**To be done:**
Return every line of the items below verbatim, with no changes.

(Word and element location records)
________________________
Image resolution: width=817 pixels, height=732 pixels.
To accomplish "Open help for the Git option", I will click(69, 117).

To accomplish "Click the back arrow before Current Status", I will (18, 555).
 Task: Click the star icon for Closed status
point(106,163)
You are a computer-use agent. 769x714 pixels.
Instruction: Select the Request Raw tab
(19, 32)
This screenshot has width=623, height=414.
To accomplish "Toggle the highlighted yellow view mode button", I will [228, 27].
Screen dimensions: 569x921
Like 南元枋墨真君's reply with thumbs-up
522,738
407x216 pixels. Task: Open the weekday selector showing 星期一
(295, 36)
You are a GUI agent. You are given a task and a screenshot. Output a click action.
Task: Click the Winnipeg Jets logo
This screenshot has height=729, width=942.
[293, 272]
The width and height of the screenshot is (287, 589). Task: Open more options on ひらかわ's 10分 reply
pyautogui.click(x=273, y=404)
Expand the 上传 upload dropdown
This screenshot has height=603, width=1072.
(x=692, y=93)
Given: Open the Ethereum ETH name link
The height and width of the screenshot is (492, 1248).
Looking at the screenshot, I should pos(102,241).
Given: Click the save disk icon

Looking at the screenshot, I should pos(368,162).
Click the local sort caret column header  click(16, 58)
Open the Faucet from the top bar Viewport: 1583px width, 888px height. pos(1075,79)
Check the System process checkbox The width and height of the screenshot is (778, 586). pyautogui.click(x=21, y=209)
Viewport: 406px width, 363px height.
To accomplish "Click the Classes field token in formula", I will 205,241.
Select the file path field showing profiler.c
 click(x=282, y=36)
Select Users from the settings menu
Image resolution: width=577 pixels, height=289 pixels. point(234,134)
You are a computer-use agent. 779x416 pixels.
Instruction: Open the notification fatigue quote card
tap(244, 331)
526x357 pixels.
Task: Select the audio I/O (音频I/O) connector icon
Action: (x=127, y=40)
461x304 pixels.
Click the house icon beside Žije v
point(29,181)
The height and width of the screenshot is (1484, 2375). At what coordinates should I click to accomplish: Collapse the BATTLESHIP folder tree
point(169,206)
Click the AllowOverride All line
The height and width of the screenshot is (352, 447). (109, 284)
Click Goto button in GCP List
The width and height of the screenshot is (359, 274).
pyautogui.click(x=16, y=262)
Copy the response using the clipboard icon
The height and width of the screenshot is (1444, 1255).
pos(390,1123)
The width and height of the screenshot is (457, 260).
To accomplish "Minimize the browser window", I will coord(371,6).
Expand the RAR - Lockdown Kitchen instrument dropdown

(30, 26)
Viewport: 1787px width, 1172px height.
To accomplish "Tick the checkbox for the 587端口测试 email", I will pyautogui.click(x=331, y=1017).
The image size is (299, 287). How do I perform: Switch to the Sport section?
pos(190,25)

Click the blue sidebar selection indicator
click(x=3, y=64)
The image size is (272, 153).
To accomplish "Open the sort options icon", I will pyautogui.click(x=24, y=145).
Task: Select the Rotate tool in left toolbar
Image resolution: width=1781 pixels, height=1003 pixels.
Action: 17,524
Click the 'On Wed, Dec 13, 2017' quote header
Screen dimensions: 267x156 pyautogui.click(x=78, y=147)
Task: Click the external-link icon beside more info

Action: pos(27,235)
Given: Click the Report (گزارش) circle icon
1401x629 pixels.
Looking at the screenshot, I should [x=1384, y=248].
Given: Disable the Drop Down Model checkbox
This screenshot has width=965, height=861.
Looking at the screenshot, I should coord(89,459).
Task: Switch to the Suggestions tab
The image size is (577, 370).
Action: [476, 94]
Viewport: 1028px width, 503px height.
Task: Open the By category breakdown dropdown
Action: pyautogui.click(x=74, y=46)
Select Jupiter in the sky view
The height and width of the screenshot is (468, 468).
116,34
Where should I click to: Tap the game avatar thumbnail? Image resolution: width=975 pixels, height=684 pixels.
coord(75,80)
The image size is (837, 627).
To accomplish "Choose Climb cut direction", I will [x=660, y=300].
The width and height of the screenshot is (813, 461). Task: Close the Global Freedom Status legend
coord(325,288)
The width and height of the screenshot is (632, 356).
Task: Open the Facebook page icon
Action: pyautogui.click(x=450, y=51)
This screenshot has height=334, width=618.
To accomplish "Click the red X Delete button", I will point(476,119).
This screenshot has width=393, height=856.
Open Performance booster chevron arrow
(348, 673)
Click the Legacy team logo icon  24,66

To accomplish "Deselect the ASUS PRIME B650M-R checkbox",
________________________
**Solution:**
Image resolution: width=817 pixels, height=732 pixels.
To accomplish "Open help for the Git option", I will click(69, 117).

To accomplish "Click the back arrow before Current Status", I will (18, 555).
 Task: Click the star icon for Closed status
point(106,163)
You are a computer-use agent. 769x714 pixels.
Instruction: Select the Request Raw tab
(19, 32)
This screenshot has width=623, height=414.
To accomplish "Toggle the highlighted yellow view mode button", I will [228, 27].
Screen dimensions: 569x921
Like 南元枋墨真君's reply with thumbs-up
522,738
407x216 pixels. Task: Open the weekday selector showing 星期一
(295, 36)
You are a GUI agent. You are given a task and a screenshot. Output a click action.
Task: Click the Winnipeg Jets logo
This screenshot has height=729, width=942.
[293, 272]
The width and height of the screenshot is (287, 589). Task: Open more options on ひらかわ's 10分 reply
pyautogui.click(x=273, y=404)
Expand the 上传 upload dropdown
This screenshot has height=603, width=1072.
(x=692, y=93)
Given: Open the Ethereum ETH name link
The height and width of the screenshot is (492, 1248).
Looking at the screenshot, I should pos(102,241).
Given: Click the save disk icon

Looking at the screenshot, I should pos(368,162).
Click the local sort caret column header  click(16, 58)
Open the Faucet from the top bar Viewport: 1583px width, 888px height. pos(1075,79)
Check the System process checkbox The width and height of the screenshot is (778, 586). pyautogui.click(x=21, y=209)
Viewport: 406px width, 363px height.
To accomplish "Click the Classes field token in formula", I will 205,241.
Select the file path field showing profiler.c
 click(x=282, y=36)
Select Users from the settings menu
Image resolution: width=577 pixels, height=289 pixels. point(234,134)
You are a computer-use agent. 779x416 pixels.
Instruction: Open the notification fatigue quote card
tap(244, 331)
526x357 pixels.
Task: Select the audio I/O (音频I/O) connector icon
Action: (x=127, y=40)
461x304 pixels.
Click the house icon beside Žije v
point(29,181)
The height and width of the screenshot is (1484, 2375). At what coordinates should I click to accomplish: Collapse the BATTLESHIP folder tree
point(169,206)
Click the AllowOverride All line
The height and width of the screenshot is (352, 447). (109, 284)
Click Goto button in GCP List
The width and height of the screenshot is (359, 274).
pyautogui.click(x=16, y=262)
Copy the response using the clipboard icon
The height and width of the screenshot is (1444, 1255).
pos(390,1123)
The width and height of the screenshot is (457, 260).
To accomplish "Minimize the browser window", I will coord(371,6).
Expand the RAR - Lockdown Kitchen instrument dropdown

(30, 26)
Viewport: 1787px width, 1172px height.
To accomplish "Tick the checkbox for the 587端口测试 email", I will pyautogui.click(x=331, y=1017).
The image size is (299, 287). How do I perform: Switch to the Sport section?
pos(190,25)

Click the blue sidebar selection indicator
click(x=3, y=64)
The image size is (272, 153).
To accomplish "Open the sort options icon", I will pyautogui.click(x=24, y=145).
Task: Select the Rotate tool in left toolbar
Image resolution: width=1781 pixels, height=1003 pixels.
Action: 17,524
Click the 'On Wed, Dec 13, 2017' quote header
Screen dimensions: 267x156 pyautogui.click(x=78, y=147)
Task: Click the external-link icon beside more info

Action: pos(27,235)
Given: Click the Report (گزارش) circle icon
1401x629 pixels.
Looking at the screenshot, I should [x=1384, y=248].
Given: Disable the Drop Down Model checkbox
This screenshot has width=965, height=861.
Looking at the screenshot, I should coord(89,459).
Task: Switch to the Suggestions tab
The image size is (577, 370).
Action: [476, 94]
Viewport: 1028px width, 503px height.
Task: Open the By category breakdown dropdown
Action: pyautogui.click(x=74, y=46)
Select Jupiter in the sky view
The height and width of the screenshot is (468, 468).
116,34
Where should I click to: Tap the game avatar thumbnail? Image resolution: width=975 pixels, height=684 pixels.
coord(75,80)
The image size is (837, 627).
To accomplish "Choose Climb cut direction", I will [x=660, y=300].
The width and height of the screenshot is (813, 461). Task: Close the Global Freedom Status legend
coord(325,288)
The width and height of the screenshot is (632, 356).
Task: Open the Facebook page icon
Action: pyautogui.click(x=450, y=51)
This screenshot has height=334, width=618.
To accomplish "Click the red X Delete button", I will point(476,119).
This screenshot has width=393, height=856.
Open Performance booster chevron arrow
(348, 673)
Click the Legacy team logo icon  24,66

To accomplish "Deselect the ASUS PRIME B650M-R checkbox",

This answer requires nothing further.